Mon, 04/22/2019 - 12:33 - [CET]

BOSTON — Rep. Seth Moulton announced he's running for president on Monday, vowing to engage young people and military veterans and becoming the third Massachusetts politician to throw a hat into the 2020 ring.

An Iraq veteran who led an unsuccessful effort to oust Nancy Pelosi from the House leadership last year, the 40-year-old Moulton has said he plans to run a campaign focused on national security and defense issues, which his campaign argues will make him a foil to President Donald Trump. Moulton was elected to Congress in 2014, after he upset former Democratic Rep. John Tierney in a primary fight. The Salem lawmaker is serving his third term.

"I'm running because we have to beat Donald Trump, and I want us to beat Donald Trump because I love this country. We've never been a country that gets everything right. But we're a country that, at our best, thinks that we might," Moulton, who will visit New Hampshire Tuesday, said in a campaign launch video.

Moulton's 2020 website went live on Monday morning, highlighting Moulton's positions on foreign policy and national security, jobs, health care, climate change and leadership. The website also has a store with T-shirts, hats and tote bags.

Moulton's announcement follows a number of developments signaling his 2020 ambitions. Last week, POLITICO reported that Moulton chose a campaign manager, drafted a new logo and used polling firm The Mellman Group for pre-campaign research. Moulton locked down co-working spaces in Massachusetts and Washington, D.C., according to the Boston Globe. Moulton was also seen filming what appeared to be a campaign announcement video in a photo last week.

Moulton joins Massachusetts candidates Sen. Elizabeth Warren and former GOP Gov. William Weld in seeking the presidency.

Moulton plans to visit all four early voting states this week, and will appear on MSNBC's The Rachel Maddow Show on Monday night. Moulton will head to New Hampshire for events Tuesday, and on Wednesday will speak at Politics & Eggs — a popular stop among 2020 hopefuls in that state. Later Wednesday, Moulton will travel to South Carolina. On Thursday, the congressman will visit Iowa, then head to California on Friday and Nevada on Saturday. Moulton has visited each of the early primary and caucus states in recent months.

Despite being the 19th Democrat to announce a presidential run, Moulton's campaign sees the field as "wide open" at this point in the 2020 contest.

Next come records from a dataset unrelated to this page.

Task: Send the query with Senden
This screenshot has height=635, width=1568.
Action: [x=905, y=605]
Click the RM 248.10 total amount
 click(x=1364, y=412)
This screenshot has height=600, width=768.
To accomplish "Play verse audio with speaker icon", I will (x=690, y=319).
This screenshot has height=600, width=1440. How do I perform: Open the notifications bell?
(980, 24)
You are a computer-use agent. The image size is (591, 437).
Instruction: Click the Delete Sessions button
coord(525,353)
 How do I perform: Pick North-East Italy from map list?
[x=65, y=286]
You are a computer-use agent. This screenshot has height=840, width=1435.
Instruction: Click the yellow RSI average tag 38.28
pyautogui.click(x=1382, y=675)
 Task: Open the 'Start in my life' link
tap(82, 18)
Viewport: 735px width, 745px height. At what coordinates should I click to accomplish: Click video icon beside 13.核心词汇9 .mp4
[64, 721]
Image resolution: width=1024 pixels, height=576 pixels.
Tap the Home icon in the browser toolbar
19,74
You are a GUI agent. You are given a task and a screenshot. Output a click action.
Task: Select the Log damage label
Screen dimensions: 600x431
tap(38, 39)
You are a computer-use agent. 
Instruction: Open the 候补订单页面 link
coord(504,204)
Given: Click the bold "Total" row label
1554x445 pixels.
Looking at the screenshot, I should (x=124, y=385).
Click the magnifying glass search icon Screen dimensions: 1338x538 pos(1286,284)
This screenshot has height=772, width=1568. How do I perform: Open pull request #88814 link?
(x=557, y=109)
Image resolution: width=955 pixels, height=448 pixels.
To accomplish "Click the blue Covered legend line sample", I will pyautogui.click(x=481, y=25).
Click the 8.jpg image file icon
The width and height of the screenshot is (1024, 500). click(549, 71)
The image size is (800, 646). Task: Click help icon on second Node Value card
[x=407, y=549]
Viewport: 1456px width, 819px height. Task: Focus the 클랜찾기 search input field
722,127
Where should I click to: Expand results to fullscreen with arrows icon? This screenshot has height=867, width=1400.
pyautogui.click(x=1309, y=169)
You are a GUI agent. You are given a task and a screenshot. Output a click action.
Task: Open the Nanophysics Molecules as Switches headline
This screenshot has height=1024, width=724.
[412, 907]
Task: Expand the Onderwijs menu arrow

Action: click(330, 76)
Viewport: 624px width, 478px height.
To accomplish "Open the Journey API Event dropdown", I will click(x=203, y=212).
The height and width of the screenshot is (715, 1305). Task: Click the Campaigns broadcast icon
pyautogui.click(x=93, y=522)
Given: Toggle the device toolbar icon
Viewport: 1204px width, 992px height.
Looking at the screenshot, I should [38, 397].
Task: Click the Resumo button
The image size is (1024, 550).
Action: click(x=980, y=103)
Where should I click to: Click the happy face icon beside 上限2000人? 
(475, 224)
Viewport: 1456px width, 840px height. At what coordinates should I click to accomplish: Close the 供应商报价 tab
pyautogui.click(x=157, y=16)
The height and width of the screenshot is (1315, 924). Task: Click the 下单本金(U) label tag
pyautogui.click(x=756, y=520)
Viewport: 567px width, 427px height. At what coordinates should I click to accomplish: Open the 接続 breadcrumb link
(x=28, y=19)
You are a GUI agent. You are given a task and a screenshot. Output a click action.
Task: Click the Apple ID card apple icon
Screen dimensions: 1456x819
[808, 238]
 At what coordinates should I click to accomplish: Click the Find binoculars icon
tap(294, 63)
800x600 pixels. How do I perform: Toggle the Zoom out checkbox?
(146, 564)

Moulton was last in the national spotlight in November, when he led a push to end Pelosi's tenure atop the House Democratic caucus after the 2018 midterms. Moulton argued the election was a referendum for new leadership, but was unable to put up a challenger to Pelosi. Critics accused Moulton of sexism and ageism during the flare-up.

Moulton also raised more than $2.3 million for his Serve America PAC during the 2018 cycle. Through the leadership PAC, Moulton traveled to more than a dozen states in battleground districts to support veteran candidates.